In this study, we investigated the potential targets and signaling pathways of FS in the treatment of ulcerative colitis using network pharmacology, molecular docking and molecular dynamics simulations. The findings indicated that FS could modulate the progression of ulcerative colitis via multiple targets, with STAT3, EGFR, ESR1, PTGS2, NF-κB1 and JUN identified as the six key targets significantly involved in the pathogenesis and progression of ulcerative colitis. GO and KEGG enrichment analyses suggested that FS could exert its anti-ulcerative colitis effects through the integration of related signaling pathways, such as PI3K/Akt and MAPK, alongside other associated pathways to mediate its anti-inflammatory effects in ulcerative colitis. Molecular docking generally posits that the docking results of compounds and target proteins are more favorable when the binding energy is less than −5 kcal/mol, with lower binding energies indicating higher affinity and a greater likelihood of functional interaction. The molecular docking results demonstrated that the binding energies of FS with the key targets EGFR and ESR1 were both below −5.0 kcal/mol, with the lowest binding energy observed between FS and EGFR. Furthermore, to substantiate the stability of the complexes and provide theoretical support for their potential biological roles, we conducted a 100 ns molecular dynamics simulation analysis of the EGFR-FS complex system. The RMSD results indicated more stable binding, while the RMSF revealed the significant flexibility of structural domains between EGFR-FS and the smaller Rg suggested a more compact structure post binding, with numerous hydrogen bonds present between the complexes.
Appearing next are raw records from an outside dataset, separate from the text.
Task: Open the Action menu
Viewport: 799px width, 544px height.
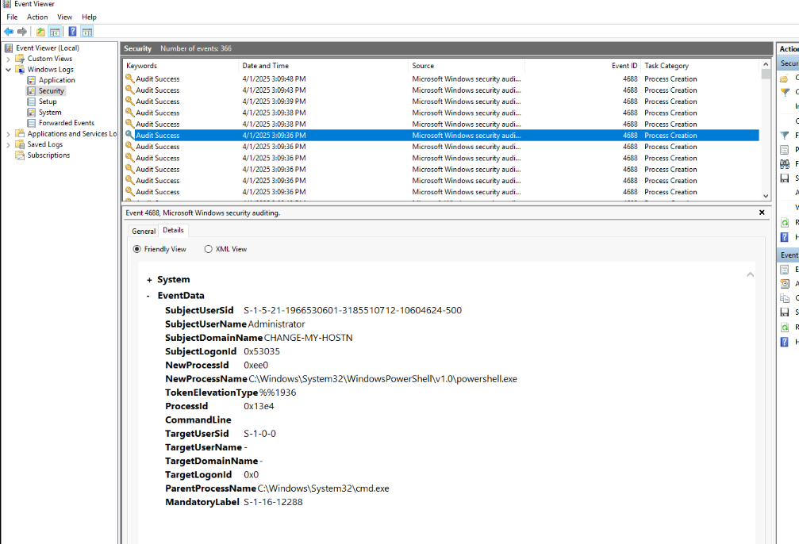Action: pyautogui.click(x=37, y=17)
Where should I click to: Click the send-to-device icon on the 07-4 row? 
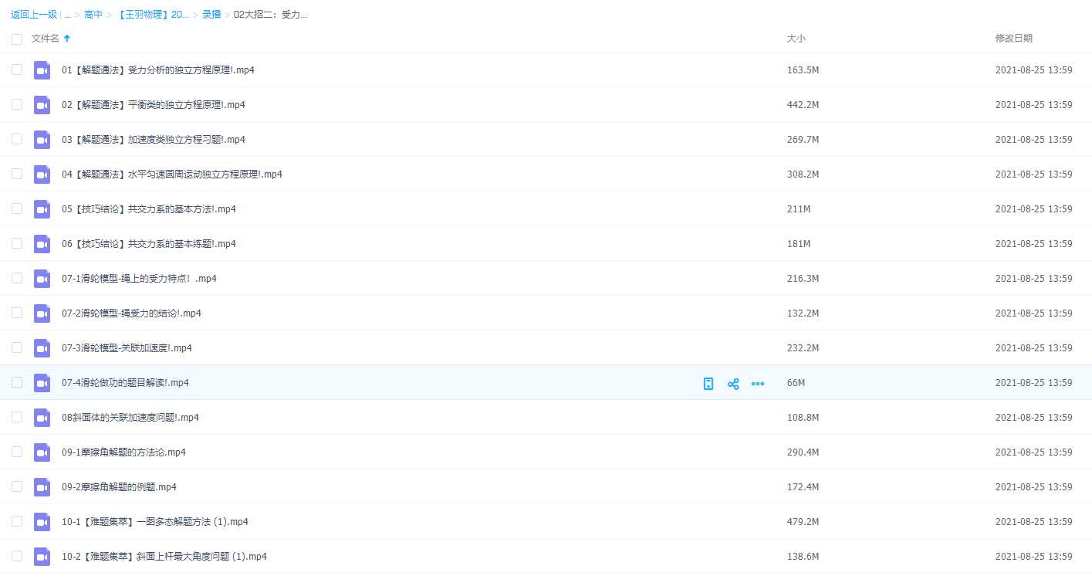pos(708,384)
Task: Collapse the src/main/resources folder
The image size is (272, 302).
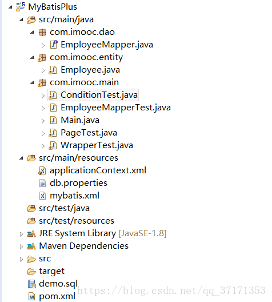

It has been established that in ulcerative colitis, the expression level of EGFR is significantly elevated [41] and EGFR is critically involved in the activation of PI3K and AKT. The regulation and release of pro-inflammatory cytokines are influenced by the PI3K/AKT signaling pathway, where p-AKT subsequently stimulates the downstream NF-κB signaling pathway, consequently enhancing the expression and secretion of pro-inflammatory cytokines. This leads to an imbalance in cytokine secretion, a cascade of inflammatory responses, and mucosal injury and affects the progression of ulcerative colitis [42]. Therefore, FS may influence the onset and progression of ulcerative colitis through its interaction with the EGFR.
5. Conclusions
In this research, a total of 11 serotonin derivatives were extracted and characterized from safflower seed meal through systematic extraction and separation methodologies. Importantly, N-trans-feruloyl-3,5-dihydroxyindolin-2-one and Bufoserotonin A were identified from safflower seed meal for the first time. Serotonin derivatives 1, 3, 4, 5, 6, 7, and 10 displayed notable anti-inflammatory properties in an LPS-induced macrophage inflammation model, with N-feruloyl serotonin showing the most significant effect. Additionally, a combination of network pharmacology, molecular docking, and molecular dynamics simulations was applied to explore the anti-inflammatory impacts of these compounds by targeting essential proteins like EGFR and STAT3, as well as influencing crucial signaling pathways, including the PI3K-Akt and MAPK pathways. This research lays the groundwork for understanding the serotonin derivatives derived from safflower seed meal and clarifies their mechanisms of action, thus promoting the further exploration and application of safflower seed meal.
Supplementary Materials
The following supporting information can be downloaded at: https://www.mdpi.com/article/10.3390/molecules30132886/s1, Figure S1. 1H-NMR spectrum of Compound 1. Figure S2. 13C-NMR spectrum of Compound 1. Figure S3. 1H-NMR spectrum of Compound 2. Figure S4. 13C-NMR spectrum of Compound 2. Figure S5. NOESY spectrum of Compound 2. Figure S6. HSQC spectrum of Compound 2. Figure S7. HMBC spectrum of Compound 2. Figure S8. H-H COSY spectrum of Compound 2. PCR primer sequences (species origin Mus musculus).
Author Contributions
Conceptualization, M.L. and S.C.; methodology, C.J. and D.W.; software, C.J. and J.W.; validation, L.Z., M.H.A. and Y.L.; formal analysis, F.F., M.J. and F.Z.; writing—original draft preparation, L.Z., H.Y. and M.L.; writing—review and editing, M.L.; supervision, S.C.; project administration, M.L. and S.C.; funding acquisition, M.L. All authors have read and agreed to the published version of the manuscript.
Funding
The National Natural Science Foundation of China grants (82260817, 82160121); the Guiding Science and Technology Program of XPCC (2022ZD049, 2022ZD005); the central government guides local funds of XPCC (2024YD008), Shihezi University International Science and Technology Cooperation Promotion Program Project (GJHZ202209), and Shihezi University Science and Technology Program System—National Natural Science Foundation General Project for Cultivation (MSPY202406); and the Tianchi Academic Elite Leader Project, Corps Talented Youth program, Xinjiang safflower industry development fund.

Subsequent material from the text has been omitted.